A Binding Resolution of the United Nations General Assembly for the United Nations Security Council - The United Nations General Assembly Resolution 181

A Binding Resolution of the United Nations General Assembly for the United Nations Security Council - The United Nations General Assembly Resolution 181
Prof.h.c Mehmet Sukru Guzel, President of Center for Peace and Reconciliation Studies

The solution of the Palestine Problem and the State of Palestine's future membership in the United Nations (UN) within the UN legal system depends on the understanding that the UN General Assembly (UNGA) resolution numbered 181 dated 29 November 1947 is a binding resolution. And the UN Security Council (UNSC) also has an obligation to implement UNGA resolution 181.

Because the UNGA’s resolutions are recommendations and not legally binding according to the UN Charter, the World accepted that the UNGA resolution 181 as a recommendation and not legally binding. 

What makes the UNGA resolution 181 as binding is that the resolution 181 had turned out to be an international treaty, an international treaty on the decolonization of Palestine Mandate when the United Kingdom (UK) accepted the recommendations written in the resolution as: 

"Recommends to the United Kingdom . . . and to all other Members of the United Nations the adoption and implementation . . . of the Plan of Partition" of the territory, as set forth in the resolution, between two independent States, one Arab, the other Jewish, as well as the creation of a special international régime for the City of Jerusalem.”

 

The recommendation of the UNGA resolution 181 is originated from a letter sent the UN by the UK.  On 2 April 1947, the UK addressed a letter to the Acting Secretary-General of the UN requesting that the question of Palestine be placed on the agenda of the next regular session of the UNGA and, further, that a special session of the UNGA be summoned as soon as possible for the purpose of constituting and instructing a special committee to prepare for the consideration of die question by the UNGA at its next regular session. The letter also indicated that the UK Government would submit an account of its administration of the Palestine Mandate to the UNGA, and would ask the UNGA to make recommendations, under Article 10 of the UN Charter, concerning the future government of Palestine.

After the letter of the UK, the UNGA constituted a Special Committee and instructed it to investigate all questions and issues relevant to the problem of Palestine, and to prepare proposals for the solution of the problem. The Special Committee prepared a report including a number of unanimous recommendations and a plan of partition. The partition plan of the Palestine Mandate in the UNGA resolution number 181, was written according to the report of the Special Committee.

 

When the UK sent the letter on 2 April 1947, the letter was subject to the Article 10 of the UN Charter.
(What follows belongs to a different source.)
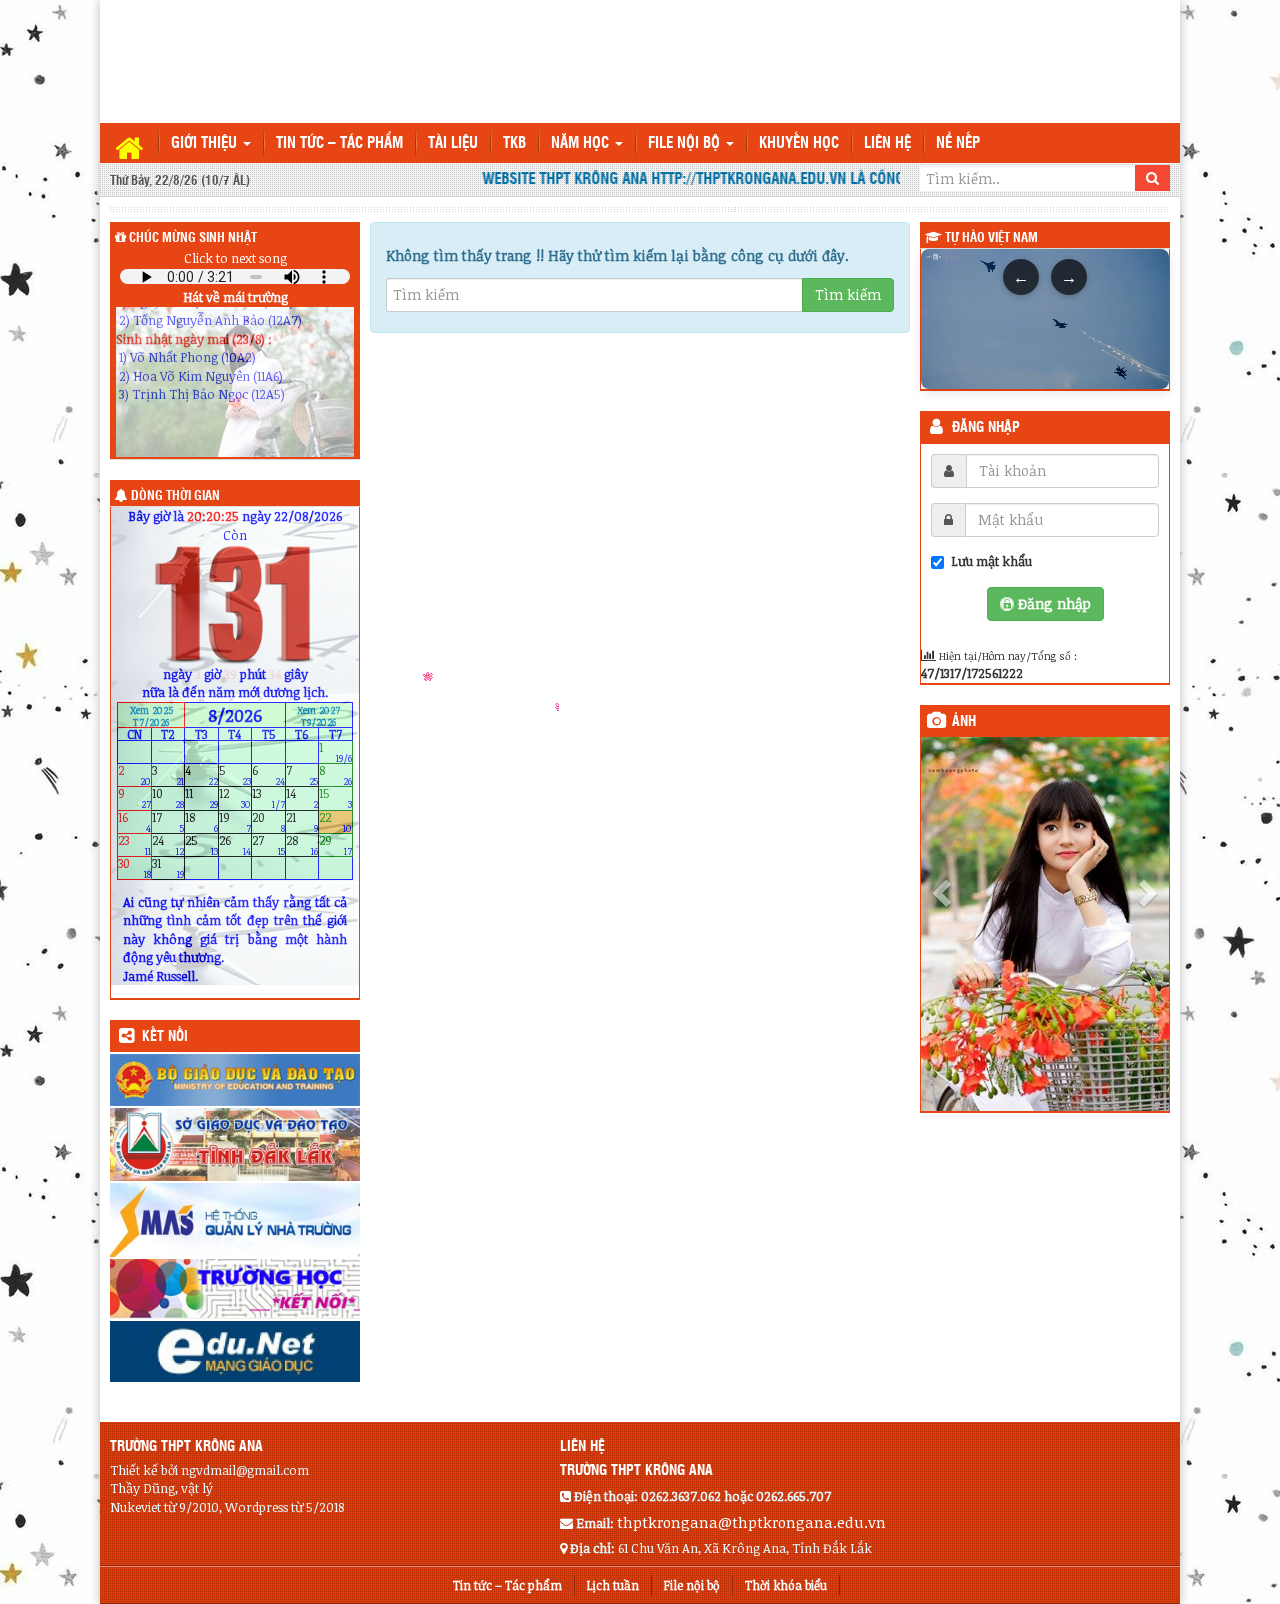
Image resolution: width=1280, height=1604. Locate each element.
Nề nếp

When the UNGA resolution 181 mentioned in its text the termination of the Mandate for Palestine, then the UNGA resolution 181 turned to be under Chapter XII of the UN Charter, the International Trusteeship System.

 

In every decolonization process subject to the Chapter XI and Chapter XII of the UN Charter, a decolonization treaty is a must.

 

When the UK as the mandatory power accepted the recommendation in the resolution 181 of the UNGA, the accepted recommendation turned to be the decolonization treaty of the UK for the Mandate for Palestine

 

And when in the text of the resolution “the Mandate for Palestine shall terminate as soon as possible but in any case not later than 1 August 1948” as a decolonization treaty, the UNGA resolution has gained the feature of erga omnes character and became a jus cogens norm.

 

Once the UNGA Resolution 181 becomes an international treaty on decolonization with an erga omnes character, the implementation of the text of the resolution ceases to be a recommendation of a UNGA resolution but becomes binding to the UNSC as well then the resolution “requests that the UNSC take the necessary measures as provided for in the plan for its implementation”.   

As resolution 181 set the boundaries for two states, when the UNGA requested that the UNSC implement the resolution, this also included Article 2 paragraph 4 of the UN Charter, which protects the territorial integrity of the future Palestine State.

Israel proclaimed its independence on the strength of the UNGA resolution 181; armed conflict then broke out between Israel and a number of Arab States and the Plan of Partition as written in the resolution was not implemented.

As long as Israel became a member of the UN subject to its territories as specified in the UNGA resolution 181, as long as conquest is forbidden in the UN Charter, as long as the UNSC has no power to change any international territories as written in the UN Charter, the UNGA resolution 181 as an international treaty of decolonization is still binding today for the UNSC for its implementation.